France and the EU are at the leading edge and have already implemented targeted disclosure requirements (art. 173 in France / upcoming “Disclosure regulation”– SFDR –, to be implemented next March in Europe). However, this is still not enough, as the data disclosed currently lack homogeneity and comparability: this is a major loophole of the implementation of article 173 in France, for instance. We are not yet able to assess and compare the results of financial institutions in our public reports.
I strongly believe that the EU should keep its first-mover advantage in climate data standardisation. After the adoption, last December, of a sustainable taxonomy, sustainable reporting is actually the next critical step ahead of us to mainstream green finance. I am looking forward to the report the EFRAG is currently preparing to address this issue [report to be published on 31 January 2021].

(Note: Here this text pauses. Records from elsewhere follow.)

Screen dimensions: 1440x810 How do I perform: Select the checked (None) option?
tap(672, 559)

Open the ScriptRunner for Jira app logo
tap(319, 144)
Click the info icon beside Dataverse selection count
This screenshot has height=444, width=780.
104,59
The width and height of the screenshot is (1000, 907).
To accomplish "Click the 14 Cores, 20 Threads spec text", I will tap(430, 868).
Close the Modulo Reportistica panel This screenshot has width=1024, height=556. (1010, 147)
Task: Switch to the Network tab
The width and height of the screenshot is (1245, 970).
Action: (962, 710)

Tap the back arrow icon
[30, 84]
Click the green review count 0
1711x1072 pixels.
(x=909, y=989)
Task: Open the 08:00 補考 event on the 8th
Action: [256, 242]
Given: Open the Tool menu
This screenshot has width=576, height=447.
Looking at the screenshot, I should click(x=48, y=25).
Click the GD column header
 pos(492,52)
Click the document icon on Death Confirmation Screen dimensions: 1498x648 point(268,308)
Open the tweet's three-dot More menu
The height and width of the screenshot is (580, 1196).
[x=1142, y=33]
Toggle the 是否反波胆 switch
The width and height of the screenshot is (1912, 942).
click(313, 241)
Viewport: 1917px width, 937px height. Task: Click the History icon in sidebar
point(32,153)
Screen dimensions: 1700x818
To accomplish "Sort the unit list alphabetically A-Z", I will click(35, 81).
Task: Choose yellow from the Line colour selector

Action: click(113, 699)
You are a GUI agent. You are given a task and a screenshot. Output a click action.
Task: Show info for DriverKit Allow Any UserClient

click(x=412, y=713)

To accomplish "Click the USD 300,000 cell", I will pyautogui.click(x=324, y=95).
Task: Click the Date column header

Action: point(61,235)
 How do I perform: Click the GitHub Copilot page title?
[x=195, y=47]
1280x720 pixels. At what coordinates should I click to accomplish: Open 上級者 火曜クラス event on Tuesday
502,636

We should indeed strive to design our own framework for non-financial data, which meets our own needs (which means, for instance, integrating the ambitious concept of double materiality). It is a European responsibility, and a public one: we cannot just leave it to private bodies, at the global level. We should be committed to make our common framework operational and easy to transpose. We Europeans would then be in a position to inspire potential international initiatives aiming to produce a global sustainable reporting framework, and then make sure that the EU standards are widely recognised.
Such a necessary endeavour for the EU also has domestic grounds: we will have to implement the new article 29 of the “Loi énergie et climat”, which will replace article 173. I dearly hope that, the ACPR and the French Treasury together, we can use the decree scheduled for early next year to strengthen harmonisation along the lines of the European standard that is to come. If not – but that would be a second best – we should at least ensure a French comparability.
I have insisted on what we can do, must do, and will do: regarding supervision, monetary policy, and the harmonisation of financial disclosures. Let me remind you in conclusion that we central banks cannot be “the only game in town”: to give an obvious example, only an accurate carbon pricing will allow for a full integration of climate risks into any business decision. We cannot do everything, but rest assured we will do our utmost.